— Votre fanal, votre fanal ! s’écria la fille du pêcheur saisissant l’idée du vieux marin ; donnez-moi votre fanal, Monsieur Abel, et j’oublierai tout, et je vous aimerai toute ma vie, et mon père, s’il est sauvé, vous bénira…
Le jeune homme n’avait pas besoin des larmes de la pauvre enfant pour se dévouer au salut d’un malheureux. À moins de deux encablures de la côte, une roche élevée, à pic, s’avançait dans la mer. Les lames s’y brisaient sans cesse, et, pour l’atteindre, il fallait marcher, tantôt à sec, tantôt avec de l’eau jusqu’aux genoux, à marée basse, sur une étroite chaussée formée en partie de pierres roulées par les flots, en partie au moyen de gros galets disposés par les pêcheurs. La mer achevait alors de descendre ; c’était là ce qui contenait encore l’explosion de la tempête, et qui permit au courageux Abel de s’élancer sur la chaussée, au mépris des flots, des rafales et des supplications de Jacques épouvanté.

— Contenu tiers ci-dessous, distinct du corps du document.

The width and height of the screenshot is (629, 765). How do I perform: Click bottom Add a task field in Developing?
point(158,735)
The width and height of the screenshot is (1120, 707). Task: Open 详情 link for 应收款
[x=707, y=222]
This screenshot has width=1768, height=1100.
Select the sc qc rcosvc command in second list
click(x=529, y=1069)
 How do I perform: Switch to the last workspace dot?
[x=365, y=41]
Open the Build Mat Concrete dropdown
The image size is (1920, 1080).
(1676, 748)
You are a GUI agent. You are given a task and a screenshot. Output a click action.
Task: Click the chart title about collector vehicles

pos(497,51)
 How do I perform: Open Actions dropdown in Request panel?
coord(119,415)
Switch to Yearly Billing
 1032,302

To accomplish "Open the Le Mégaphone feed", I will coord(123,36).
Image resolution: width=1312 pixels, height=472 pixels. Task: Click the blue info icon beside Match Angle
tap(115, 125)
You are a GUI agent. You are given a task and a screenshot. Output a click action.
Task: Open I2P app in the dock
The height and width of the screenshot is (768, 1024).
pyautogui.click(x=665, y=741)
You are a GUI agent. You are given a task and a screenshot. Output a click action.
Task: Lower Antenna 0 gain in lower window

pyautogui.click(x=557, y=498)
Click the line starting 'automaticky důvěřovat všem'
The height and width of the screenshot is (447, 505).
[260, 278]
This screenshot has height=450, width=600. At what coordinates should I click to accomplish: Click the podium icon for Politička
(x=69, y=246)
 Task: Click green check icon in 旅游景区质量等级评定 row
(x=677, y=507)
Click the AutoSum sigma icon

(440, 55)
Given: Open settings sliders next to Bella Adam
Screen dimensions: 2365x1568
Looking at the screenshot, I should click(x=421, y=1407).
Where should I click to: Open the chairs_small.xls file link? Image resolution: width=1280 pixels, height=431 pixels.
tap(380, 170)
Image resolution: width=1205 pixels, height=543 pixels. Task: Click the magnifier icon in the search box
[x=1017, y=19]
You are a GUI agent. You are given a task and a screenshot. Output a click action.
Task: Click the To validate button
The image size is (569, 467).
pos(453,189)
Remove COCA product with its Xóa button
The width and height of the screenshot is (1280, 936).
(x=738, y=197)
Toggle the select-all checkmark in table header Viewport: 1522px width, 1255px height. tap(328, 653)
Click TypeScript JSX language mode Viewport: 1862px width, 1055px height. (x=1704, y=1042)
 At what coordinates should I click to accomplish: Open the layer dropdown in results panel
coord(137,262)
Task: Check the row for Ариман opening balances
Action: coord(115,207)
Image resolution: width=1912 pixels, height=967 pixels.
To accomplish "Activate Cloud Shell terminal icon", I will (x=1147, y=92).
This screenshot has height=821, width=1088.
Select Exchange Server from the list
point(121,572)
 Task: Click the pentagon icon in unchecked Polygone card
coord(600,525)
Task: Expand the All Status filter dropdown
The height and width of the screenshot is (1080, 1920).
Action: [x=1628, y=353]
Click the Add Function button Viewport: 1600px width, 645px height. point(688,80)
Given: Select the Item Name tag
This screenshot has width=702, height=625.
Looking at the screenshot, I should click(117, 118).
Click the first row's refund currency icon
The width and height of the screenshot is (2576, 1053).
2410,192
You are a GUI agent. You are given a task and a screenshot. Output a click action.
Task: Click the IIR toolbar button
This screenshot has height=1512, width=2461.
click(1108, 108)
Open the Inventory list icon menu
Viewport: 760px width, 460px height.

Il avait déjà parcouru le tiers de la distance, lorsqu’il s’aperçut avec effroi que la paysanne le suivait et s’efforçait de le rejoindre.
— Malheureuse, lui dit-il en s’arrêtant, retourne, retourne à la côte ou tu es perdue !
— Que non pas, fit Marguerite, je connais les pierres, je les vois sous l’eau mieux que vous.
— Mais tu me retardes, et, pour revenir, la mer aura commencé à monter, et nous serons perdus, cette fois.